Thank you very much for the actually critical question that you're asking.
I do want to clarify that while I previously represented the residents for about a year and a half in relation to the arbitrary detention, for the last year and a half I have not represented them directly. I've been working with the German NGO through which I did this report that has been indirectly supportive of them and their situation.
Currently we have seen only 300 resettled in total, less than 10% of the total population. About 200 have gone to Albania. About 100 have gone to a number of different EU countries and a handful of Scandinavian countries. But we've seen very, very little progress in that regard.

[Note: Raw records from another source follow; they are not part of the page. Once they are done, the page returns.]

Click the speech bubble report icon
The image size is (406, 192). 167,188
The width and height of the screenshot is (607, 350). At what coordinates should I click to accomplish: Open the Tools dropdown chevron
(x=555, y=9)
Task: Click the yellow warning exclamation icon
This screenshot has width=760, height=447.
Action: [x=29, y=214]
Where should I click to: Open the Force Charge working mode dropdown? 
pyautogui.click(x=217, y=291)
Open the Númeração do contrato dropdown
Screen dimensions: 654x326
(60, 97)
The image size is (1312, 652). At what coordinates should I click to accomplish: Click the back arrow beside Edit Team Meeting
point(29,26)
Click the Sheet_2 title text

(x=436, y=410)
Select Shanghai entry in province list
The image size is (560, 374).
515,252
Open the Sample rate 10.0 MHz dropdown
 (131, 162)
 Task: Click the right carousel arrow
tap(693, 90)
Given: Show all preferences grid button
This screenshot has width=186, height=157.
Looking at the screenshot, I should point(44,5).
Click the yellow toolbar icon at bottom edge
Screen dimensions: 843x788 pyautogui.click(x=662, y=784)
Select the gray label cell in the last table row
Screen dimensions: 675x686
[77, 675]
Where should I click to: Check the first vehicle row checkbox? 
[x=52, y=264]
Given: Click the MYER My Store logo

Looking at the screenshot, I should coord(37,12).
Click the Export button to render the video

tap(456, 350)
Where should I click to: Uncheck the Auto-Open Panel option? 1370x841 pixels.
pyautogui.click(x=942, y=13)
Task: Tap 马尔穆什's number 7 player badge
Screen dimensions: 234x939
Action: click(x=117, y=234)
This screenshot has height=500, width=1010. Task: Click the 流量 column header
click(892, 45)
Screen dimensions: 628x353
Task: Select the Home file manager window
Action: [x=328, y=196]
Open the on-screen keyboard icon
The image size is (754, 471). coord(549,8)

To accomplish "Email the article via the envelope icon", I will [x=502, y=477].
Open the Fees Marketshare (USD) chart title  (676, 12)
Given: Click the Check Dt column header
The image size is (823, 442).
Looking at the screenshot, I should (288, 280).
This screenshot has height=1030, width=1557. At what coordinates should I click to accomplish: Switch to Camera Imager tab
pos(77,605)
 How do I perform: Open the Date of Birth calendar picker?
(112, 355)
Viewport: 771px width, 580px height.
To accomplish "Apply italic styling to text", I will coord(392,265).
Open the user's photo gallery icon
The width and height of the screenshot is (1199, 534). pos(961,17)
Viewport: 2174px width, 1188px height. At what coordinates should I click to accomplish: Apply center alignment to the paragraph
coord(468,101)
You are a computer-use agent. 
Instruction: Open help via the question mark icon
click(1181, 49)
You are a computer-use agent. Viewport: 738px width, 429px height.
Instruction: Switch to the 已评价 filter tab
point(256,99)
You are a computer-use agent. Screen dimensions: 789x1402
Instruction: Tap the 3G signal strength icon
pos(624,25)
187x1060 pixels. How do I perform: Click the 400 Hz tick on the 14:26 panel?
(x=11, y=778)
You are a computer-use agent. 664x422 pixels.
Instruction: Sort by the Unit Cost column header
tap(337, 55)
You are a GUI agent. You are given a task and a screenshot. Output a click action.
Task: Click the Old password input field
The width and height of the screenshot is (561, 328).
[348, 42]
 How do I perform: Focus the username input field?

As an international human rights lawyer, my focus has been on what tools exist currently that would enable us to expedite their resettlement. One doesn't have to have a position on the political orientation of this particular group. One only needs to be a fellow human being to see what they are suffering and to want to end that suffering.
I've advocated that UNHCR, as it's done on many occasions in the past...including, by the way, in a place in Iraq, Camp Makmur, where PKK residents openly carry weapons and where UNHCR did a group determination. Such a path could be followed with respect to the PMOI. It is a death penalty offence to be a member of the PMOI in Iran. Thus, by definition, they have a well-founded fear of persecution if they were to be returned to Iran on political grounds.
We know that obviously they've been persecuted not only in Iran but also in Iraq. UNHCR has at its disposal, in extraordinary circumstances...and in particular, the criteria suggest that it's when the health and safety of individual asylum seekers is in fact threatened. We know, based on the six attacks in the last five years, that in fact their lives are seriously threatened—four attacks just this past year at Camp Liberty, and the attack at Camp Ashraf and otherwise. So those basic criteria have been met for doing a group determination.
Unfortunately, my assessment is that UNHCR has strayed, very regrettably, from its humanitarian mission. Its mission should be narrowly focused on assessing whether or not these people have claims for asylum that are valid and ultimately issuing a decision as to whether or not they should be refugees in accordance with international law.
Unfortunately, the politics in Iraq and the broader set of issues that UNAMI, the UN Assistance Mission for Iraq, has with the Government of Iraq have meant that UNHCR seems to have subsumed its activities within the broader UN mission. It seems to me that UNAMI has unfortunately concluded that they have more important issues to deal with than this one and that they don't want to put pressure on Maliki with regard to the situation in Camp Liberty.
I think the international community and donors to UNHCR, including Canada, should be putting pressure on UNHCR to merely do its job—to actually either do a group determination or an individual determination and come to a conclusion as to whether or not these people are refugees. So far they're not willing to do that.